Purina Pro Plan has several options with Salmon, not just the Sensitive Skin. I have fed the PPP Sport Salmon to my two younger Goldens. I tried the RC Golden Retriever puppy food and my guy loved it for a few weeks and then just stopped eating it. I switched him to the PPP Large Breed Puppy. This has been a few years back.


----------



## bscriboni (Nov 1, 2019)

DblTrblGolden2 said:


> Purina Pro Plan has several options with Salmon, not just the Sensitive Skin. I have fed the PPP Sport Salmon to my two younger Goldens. I tried the RC Golden Retriever puppy food and my guy loved it for a few weeks and then just stopped eating it. I switched him to the PPP Large Breed Puppy. This has been a few years back.


Would the Sport be too much for him? He walks at least four times a day and then we play fetch in an open field (try to do it daily) but during the day he is a very lazy boy. Short walks and then back to napping.


----------



## DblTrblGolden2 (Aug 22, 2018)

bscriboni said:


> Would the Sport be too much for him? He walks at least four times a day and then we play fetch in an open field (try to do it daily) but during the day he is a very lazy boy. Short walks and then back to napping.

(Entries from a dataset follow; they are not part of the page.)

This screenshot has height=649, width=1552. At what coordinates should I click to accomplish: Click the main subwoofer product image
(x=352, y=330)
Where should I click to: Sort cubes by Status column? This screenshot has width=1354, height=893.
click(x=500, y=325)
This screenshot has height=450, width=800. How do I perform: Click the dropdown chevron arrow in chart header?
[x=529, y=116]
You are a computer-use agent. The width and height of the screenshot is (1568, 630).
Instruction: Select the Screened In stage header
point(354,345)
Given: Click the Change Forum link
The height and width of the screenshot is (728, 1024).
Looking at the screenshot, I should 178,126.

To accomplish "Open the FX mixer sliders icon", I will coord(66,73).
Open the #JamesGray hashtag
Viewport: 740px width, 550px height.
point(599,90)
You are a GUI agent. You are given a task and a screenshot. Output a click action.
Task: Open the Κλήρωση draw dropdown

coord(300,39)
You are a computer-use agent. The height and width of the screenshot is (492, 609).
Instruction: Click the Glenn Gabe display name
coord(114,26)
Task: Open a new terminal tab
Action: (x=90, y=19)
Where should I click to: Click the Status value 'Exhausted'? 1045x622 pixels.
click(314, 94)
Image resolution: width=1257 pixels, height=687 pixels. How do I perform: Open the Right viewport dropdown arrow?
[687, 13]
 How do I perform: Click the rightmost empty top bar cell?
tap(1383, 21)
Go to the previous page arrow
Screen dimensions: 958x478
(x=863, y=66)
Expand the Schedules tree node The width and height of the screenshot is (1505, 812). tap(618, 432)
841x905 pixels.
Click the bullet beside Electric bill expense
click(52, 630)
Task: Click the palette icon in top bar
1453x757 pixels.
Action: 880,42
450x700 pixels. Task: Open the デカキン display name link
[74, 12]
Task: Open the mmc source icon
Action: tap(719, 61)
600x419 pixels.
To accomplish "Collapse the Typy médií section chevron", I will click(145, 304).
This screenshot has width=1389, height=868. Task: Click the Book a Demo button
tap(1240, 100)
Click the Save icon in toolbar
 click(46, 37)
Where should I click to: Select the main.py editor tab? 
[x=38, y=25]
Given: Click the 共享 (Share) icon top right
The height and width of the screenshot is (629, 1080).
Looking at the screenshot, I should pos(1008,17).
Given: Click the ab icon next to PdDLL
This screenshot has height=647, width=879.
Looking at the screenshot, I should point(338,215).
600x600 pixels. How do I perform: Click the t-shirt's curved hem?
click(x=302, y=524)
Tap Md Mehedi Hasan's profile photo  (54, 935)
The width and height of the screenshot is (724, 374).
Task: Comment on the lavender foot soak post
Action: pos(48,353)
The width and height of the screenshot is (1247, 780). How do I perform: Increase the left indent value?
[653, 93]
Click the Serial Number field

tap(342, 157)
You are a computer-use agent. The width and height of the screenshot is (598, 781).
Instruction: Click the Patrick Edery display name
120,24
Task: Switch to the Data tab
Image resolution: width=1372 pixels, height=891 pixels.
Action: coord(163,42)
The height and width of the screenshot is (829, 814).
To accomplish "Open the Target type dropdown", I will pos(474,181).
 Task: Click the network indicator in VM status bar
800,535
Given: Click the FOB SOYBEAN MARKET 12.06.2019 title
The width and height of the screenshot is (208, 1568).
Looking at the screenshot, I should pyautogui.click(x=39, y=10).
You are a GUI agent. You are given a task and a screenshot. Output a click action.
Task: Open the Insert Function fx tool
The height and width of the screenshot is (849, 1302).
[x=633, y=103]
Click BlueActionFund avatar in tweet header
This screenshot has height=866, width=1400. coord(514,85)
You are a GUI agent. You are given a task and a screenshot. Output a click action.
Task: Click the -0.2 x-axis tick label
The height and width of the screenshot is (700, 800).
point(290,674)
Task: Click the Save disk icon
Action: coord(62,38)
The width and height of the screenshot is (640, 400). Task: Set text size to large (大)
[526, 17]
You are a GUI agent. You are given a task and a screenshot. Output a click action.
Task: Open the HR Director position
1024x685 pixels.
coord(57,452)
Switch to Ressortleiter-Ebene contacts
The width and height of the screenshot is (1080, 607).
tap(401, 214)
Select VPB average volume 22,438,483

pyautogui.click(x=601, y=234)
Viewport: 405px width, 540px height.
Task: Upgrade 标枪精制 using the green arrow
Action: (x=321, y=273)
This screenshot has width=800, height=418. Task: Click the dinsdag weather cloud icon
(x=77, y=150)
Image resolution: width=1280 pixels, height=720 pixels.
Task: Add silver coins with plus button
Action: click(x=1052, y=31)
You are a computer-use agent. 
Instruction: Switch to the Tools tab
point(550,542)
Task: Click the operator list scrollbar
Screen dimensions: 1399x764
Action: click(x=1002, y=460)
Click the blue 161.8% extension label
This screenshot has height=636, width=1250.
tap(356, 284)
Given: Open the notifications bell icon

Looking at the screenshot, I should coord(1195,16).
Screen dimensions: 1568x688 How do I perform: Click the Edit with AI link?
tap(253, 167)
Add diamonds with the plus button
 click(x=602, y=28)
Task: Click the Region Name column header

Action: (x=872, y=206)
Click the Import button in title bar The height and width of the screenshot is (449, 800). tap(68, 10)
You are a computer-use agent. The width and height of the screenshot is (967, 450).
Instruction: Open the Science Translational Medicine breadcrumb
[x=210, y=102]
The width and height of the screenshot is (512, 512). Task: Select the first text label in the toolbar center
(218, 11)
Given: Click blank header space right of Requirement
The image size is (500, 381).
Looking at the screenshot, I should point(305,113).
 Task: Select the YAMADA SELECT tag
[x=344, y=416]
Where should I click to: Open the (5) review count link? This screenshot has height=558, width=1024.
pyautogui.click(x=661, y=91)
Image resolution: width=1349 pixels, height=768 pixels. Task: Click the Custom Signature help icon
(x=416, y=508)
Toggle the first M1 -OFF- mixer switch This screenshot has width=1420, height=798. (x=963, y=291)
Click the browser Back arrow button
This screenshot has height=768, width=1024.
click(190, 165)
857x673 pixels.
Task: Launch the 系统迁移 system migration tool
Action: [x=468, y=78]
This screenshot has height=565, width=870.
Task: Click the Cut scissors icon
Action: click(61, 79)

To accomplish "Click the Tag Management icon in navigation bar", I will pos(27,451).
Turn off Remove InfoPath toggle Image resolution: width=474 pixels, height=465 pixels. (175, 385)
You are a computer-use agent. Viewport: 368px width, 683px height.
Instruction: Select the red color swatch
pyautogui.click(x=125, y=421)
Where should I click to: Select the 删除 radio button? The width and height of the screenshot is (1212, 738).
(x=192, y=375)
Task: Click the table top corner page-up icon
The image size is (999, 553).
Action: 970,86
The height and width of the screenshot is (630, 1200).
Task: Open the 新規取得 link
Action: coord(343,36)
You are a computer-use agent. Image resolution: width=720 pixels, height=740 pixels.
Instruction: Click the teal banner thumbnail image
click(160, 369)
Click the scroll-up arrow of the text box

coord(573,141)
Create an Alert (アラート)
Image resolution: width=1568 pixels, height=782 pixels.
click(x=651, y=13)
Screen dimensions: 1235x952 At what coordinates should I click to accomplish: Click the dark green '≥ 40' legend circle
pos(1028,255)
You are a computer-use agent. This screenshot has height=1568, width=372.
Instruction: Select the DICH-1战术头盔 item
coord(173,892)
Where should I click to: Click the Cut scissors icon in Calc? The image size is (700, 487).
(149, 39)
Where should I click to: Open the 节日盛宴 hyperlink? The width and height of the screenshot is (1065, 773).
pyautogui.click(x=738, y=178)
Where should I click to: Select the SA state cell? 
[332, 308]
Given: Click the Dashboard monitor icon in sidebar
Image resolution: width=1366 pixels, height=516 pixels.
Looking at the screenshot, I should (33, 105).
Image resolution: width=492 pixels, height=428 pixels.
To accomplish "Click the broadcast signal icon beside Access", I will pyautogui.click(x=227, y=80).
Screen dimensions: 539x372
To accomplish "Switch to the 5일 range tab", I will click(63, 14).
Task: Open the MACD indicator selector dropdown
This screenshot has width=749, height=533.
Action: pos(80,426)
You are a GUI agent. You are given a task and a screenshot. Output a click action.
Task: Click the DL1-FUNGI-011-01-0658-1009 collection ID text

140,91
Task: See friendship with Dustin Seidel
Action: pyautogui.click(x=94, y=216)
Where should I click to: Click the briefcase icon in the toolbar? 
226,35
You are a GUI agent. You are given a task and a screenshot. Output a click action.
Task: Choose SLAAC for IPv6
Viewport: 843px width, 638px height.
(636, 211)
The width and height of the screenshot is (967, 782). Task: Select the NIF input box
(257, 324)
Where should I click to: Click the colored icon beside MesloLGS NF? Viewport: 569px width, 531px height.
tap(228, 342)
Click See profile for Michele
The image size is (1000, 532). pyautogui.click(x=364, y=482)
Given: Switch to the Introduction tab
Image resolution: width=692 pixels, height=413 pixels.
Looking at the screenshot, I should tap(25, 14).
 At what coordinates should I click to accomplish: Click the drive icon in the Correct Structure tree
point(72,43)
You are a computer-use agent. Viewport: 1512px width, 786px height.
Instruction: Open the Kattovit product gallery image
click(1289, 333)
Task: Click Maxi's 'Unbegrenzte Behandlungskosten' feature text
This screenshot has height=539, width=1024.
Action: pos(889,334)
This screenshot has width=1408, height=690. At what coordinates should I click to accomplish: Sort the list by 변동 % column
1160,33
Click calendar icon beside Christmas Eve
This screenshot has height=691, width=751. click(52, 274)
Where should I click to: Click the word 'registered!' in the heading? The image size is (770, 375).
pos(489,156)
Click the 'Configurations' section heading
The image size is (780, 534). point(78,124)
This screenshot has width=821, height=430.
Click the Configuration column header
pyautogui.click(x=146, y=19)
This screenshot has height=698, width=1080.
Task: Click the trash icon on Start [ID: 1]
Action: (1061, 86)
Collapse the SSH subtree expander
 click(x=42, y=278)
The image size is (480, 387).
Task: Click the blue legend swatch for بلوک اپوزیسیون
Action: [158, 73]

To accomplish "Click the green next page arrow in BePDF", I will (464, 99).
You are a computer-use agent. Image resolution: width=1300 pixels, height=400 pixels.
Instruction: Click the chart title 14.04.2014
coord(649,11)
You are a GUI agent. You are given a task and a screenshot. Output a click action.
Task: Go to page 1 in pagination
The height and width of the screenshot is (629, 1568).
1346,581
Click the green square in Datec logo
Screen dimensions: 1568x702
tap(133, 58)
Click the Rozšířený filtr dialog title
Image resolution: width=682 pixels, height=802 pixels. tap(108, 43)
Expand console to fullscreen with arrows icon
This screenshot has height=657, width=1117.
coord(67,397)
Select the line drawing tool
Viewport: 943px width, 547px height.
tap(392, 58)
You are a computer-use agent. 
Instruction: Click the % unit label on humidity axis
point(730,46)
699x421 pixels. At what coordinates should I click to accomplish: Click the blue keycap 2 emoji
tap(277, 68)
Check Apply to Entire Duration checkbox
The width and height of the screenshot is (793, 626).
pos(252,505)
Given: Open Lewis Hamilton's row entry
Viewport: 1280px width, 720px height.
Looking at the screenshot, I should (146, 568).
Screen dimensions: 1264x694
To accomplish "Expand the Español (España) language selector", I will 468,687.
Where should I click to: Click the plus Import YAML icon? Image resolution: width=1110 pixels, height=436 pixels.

You would have to be careful and make sure your not over feeding. I live on a farm so my dogs have plenty of room to run. I hunt train so there’s lots of exercise. I also have 3 Goldens, two are young 2 1/2 years and 7 months. They are constantly running around. I think the Sport is a good quality food and have always fed it. I am also vigilant about weight. I’m trying to put a few pounds on my 2 1/2 year old and can’t get the job done. I know many people that have dogs that aren’t nearly as active as mine that successfully feed it just because they have good luck with it. I feed 3 cups a day in the off season and 4 cups a day if they are really training. I have fed it to my 7 month old from the day he came home because his breeder fed it from the very start. He started on a 1/2 cup 3 times a day. Here’s a picture of him at 7 months


----------



## bscriboni (Nov 1, 2019)

bscriboni said:


> Would the Sport be too much for him? He walks at least four times a day and then we play fetch in an open field (try to do it daily) but during the day he is a very lazy boy. Short walks and then back to napping.


just heard back from his breeder and she said PPP Sport 30/20. So, I'm gonna try it! Thanks. Here's pic of Archie


----------



## DblTrblGolden2 (Aug 22, 2018)

He’s a handsome boy!


----------



## FTGoldens (Dec 20, 2012)

Archie's a good looking boy!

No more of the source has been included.